Monday, September 9, 2013

1. Horticultural Horror


It would seem difficult to make a plant—flower, vegetable, tree—scary or threatening.  Many have attempted to do so, in horror or science fiction, in movies, even in a rock musical.  But plants cannot move willfully, and lack intelligence or consciousness.  Most of the time they are very still.  Admittedly there may be some suspense at various stages of a plant’s life cycle.  What will those strange seeds look like when they sprout in the garden?  How will that unnervingly large bloom appear when it finally opens?  How far will that thick ropy tendril reach?  Did I just see it move a little?

But plants are unable to see you or track your movements like a more conventional predator.  To make them frightening, one can amplify some of their negative attributes: toxicity, the vigorousness of their growth, the sharpness of spines, and the degree to which they can consume other organisms, as insectivorous plants do.  Or one can give them human and animal characteristics, mobility being the primary one.  Prehensile limbs, a face with aggressive eyes, a mouth to emphasize the ability to swallow, and a fragrance or a bloom that can lure the unwary are all important traits that can weaponize the vegetable world—and make plants more like humans in ability and motivation.

From childhood I still remember an awful movie I saw one afternoon after school.  If I saw it now I would find it laughable, but as a child it was horrifying and sleep destroying.  There was a jungle, and a swamp, and skulls everywhere, and people fighting, and a big black monster with a jack-o’-lantern face.  The monster was a tropical tree that could sneak up on people and strangle or crush them with its huge pincer like hands.  How a tree could sneak up on anyone—especially indoors—is difficult to imagine.  But horror does not have to make sense.  It may be scarier if it makes no sense at all.
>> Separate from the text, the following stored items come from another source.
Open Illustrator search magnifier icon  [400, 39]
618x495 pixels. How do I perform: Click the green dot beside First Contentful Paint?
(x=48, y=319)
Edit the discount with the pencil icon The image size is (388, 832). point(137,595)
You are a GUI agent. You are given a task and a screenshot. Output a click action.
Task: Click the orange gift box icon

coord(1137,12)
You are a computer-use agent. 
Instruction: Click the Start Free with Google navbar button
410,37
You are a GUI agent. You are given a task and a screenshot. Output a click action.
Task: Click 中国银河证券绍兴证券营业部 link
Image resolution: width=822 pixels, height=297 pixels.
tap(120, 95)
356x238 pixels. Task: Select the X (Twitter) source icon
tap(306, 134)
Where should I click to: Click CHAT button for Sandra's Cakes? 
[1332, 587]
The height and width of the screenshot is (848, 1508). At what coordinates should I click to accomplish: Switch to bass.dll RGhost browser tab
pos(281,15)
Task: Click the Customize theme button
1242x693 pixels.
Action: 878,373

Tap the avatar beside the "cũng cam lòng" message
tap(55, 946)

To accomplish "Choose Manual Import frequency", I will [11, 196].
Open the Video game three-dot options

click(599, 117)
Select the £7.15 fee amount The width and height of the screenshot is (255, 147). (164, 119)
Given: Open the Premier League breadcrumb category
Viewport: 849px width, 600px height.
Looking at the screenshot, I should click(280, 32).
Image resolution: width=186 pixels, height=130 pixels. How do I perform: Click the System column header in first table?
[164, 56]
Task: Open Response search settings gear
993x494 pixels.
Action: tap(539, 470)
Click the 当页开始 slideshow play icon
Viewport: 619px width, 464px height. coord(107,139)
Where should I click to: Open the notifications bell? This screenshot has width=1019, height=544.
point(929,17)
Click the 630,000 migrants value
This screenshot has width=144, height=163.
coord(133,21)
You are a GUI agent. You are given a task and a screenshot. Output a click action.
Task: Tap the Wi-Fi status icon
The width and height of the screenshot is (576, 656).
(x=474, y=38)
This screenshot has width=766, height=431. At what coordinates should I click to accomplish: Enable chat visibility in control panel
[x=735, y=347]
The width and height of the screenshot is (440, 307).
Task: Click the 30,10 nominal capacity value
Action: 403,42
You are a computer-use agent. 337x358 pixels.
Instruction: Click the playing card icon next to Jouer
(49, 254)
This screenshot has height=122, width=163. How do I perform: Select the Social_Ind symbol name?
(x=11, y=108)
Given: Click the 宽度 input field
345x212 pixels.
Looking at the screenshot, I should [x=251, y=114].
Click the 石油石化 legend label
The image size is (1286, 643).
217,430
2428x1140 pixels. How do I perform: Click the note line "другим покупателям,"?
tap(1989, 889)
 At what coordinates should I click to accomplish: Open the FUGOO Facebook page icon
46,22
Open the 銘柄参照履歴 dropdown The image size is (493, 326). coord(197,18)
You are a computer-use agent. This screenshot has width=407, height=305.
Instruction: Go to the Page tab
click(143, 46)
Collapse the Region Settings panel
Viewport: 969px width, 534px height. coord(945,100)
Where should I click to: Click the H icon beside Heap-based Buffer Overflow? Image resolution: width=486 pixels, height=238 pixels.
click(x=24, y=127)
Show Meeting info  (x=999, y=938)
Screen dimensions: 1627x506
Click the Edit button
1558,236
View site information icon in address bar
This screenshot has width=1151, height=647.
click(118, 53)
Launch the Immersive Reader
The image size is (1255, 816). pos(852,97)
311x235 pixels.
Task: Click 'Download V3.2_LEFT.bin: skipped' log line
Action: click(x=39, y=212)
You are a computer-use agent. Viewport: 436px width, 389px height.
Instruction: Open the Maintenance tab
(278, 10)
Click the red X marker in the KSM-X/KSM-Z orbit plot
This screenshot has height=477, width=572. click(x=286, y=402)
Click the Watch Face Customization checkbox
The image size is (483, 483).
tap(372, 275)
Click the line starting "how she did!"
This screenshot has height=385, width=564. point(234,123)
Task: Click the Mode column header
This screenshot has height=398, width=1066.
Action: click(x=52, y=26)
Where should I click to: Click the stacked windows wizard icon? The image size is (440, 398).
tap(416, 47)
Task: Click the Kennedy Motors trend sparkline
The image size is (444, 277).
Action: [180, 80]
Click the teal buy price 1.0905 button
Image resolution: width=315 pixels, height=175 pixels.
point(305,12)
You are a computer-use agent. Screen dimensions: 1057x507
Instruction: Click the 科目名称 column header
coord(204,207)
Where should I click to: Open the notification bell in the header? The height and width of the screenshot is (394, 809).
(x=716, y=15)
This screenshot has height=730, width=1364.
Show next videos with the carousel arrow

The movie was From Hell It Came (1957)—already a source of anxiety simply by having a “bad word” in the title.  The back story involved an island prince who was wrongly prosecuted for a murder and then executed native islander style with a knife driven into his heart.  His remains were then deposited inside a hollow tree trunk.  It being the late 1950s, atomic radiation transforms the prince and the tree into a “tobonga”, which goes on a rampage.  Justice is done when the evil witch doctor, the real murderer, is attacked by the tobonga and impaled on a crown of shark’s teeth.  The creature is later deactivated by some quick thinking American scientists.  (It was too small a job to bring in the U.S. military, which would have been the more typical response.)

As the tobonga dies, its scowling Halloween face sinks into the mire of a swamp, thereby combining a hideous face, fear of drowning, and the weirdness of animated vegetable life.

There have been many movies that feature scary plant life, either as the subject of the film, or one of its terrifying props.  Here are some of my old favorites:

The Thing From Another World (1951)—is a vegetable life form
The Invasion of the Body Snatchers (1956)
From Hell It Came (1957)
The Little Shop Of Horrors (1960)
The Day of the Triffids (1963)
Matango: Attack of the Mushroom People (1963)—based on W.H. Hodgson’s “The Voice in the Night”
Dr. Terror’s House of Horrors (1965)—episode with the “creeping vine”
Maneater of Hydra/Island of the Doomed (1967)
Creepshow (1982)—episode of “The Lonesome Death of Jordy Verrill”

Now that summer is coming to an end, I would like to spend the next few posts out in the garden, and see what is coming up there.